Year 4, Month 12, Day 2: Just Tryin’ To Make A Livin’ And Doin’ The Best I Can

The Tampa Bay Times, on rising waters and insurance rates:

ST. PETERSBURG — Nearly 40 real estate agents packed the sweltering conference room in downtown St. Petersburg this week to hear flood insurance expert Pete Travis describe the new — and expensive — world coming Oct. 1.

He didn’t pull any punches.

Many older homes in flood zones have long benefited from a big subsidy that kept flood insurance rates very low. Starting next month, those homeowners will typically see annual rates jump more than 20 percent, including a fee for a new reserve fund. A late payment could cost them their subsidy immediately.

If the owner sells the home, the buyer will lose the subsidy. That could, as in one scenario, raise a premium that had been $1,400 a year to $9,500.

Travis wasn’t hopeful of a congressional reprieve in the next couple of weeks.

“Have I demoralized everyone here?” he asked.

Concern about rising flood insurance rates — triggered by the Biggert-Waters Act of 2012 — has been percolating for months. Now, just weeks before the law’s main provisions take effect, real estate agents and communities from Apollo Beach to Treasure Island are galvanizing, worried about falling property values, busted real estate sales and a crippling effect on the broader economy.

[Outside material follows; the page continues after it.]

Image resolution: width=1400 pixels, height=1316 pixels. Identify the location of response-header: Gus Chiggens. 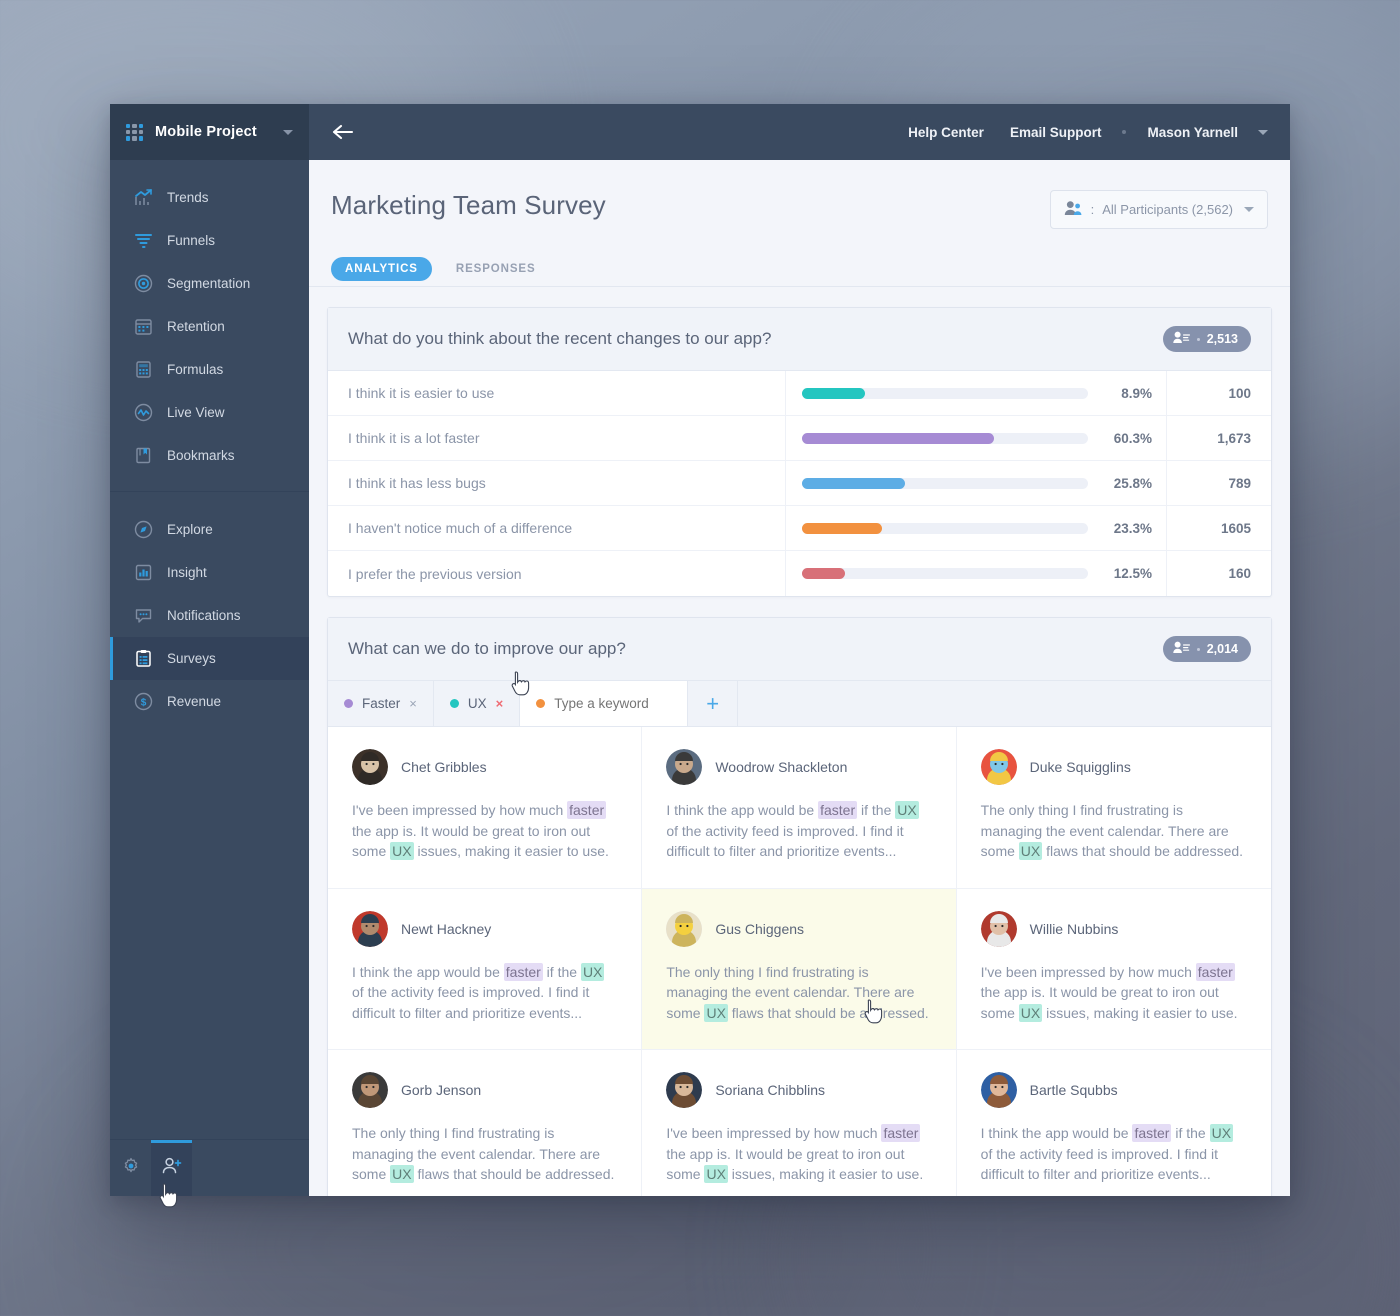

People gettin’ hammered, everywhere. November 21:

A phrase we’ve heard all too often from our conservative politicians is “nobody anticipated.” “Nobody” anticipated New Orleans’ crumbling levees in New Orleans, the environmental consequences of oil spills, or the fact that cutting public works funding results in failing infrastructure. And “nobody” anticipated the devastating floods which are becoming a fact of life for coastal Floridians.

“Nobody,” that is, except environmentalists, scientists, and insurance companies. That latter group, of course, depends on accurate predictions for its continued profitability. Unfortunately, when it comes to issues of climate, the Republican Party has now abandoned any attempts at fact-based policy.

Thanks to zealous Tea-Party politicians and their constituents, the measured predictions of insurance companies contemplating a climatically-transformed future no longer have any influence on Republican policy-making.

Apparently nobody anticipated that a political movement built on ideological opposition to science and expertise would bring skyrocketing expenses for homeowners facing the impacts of global climate change.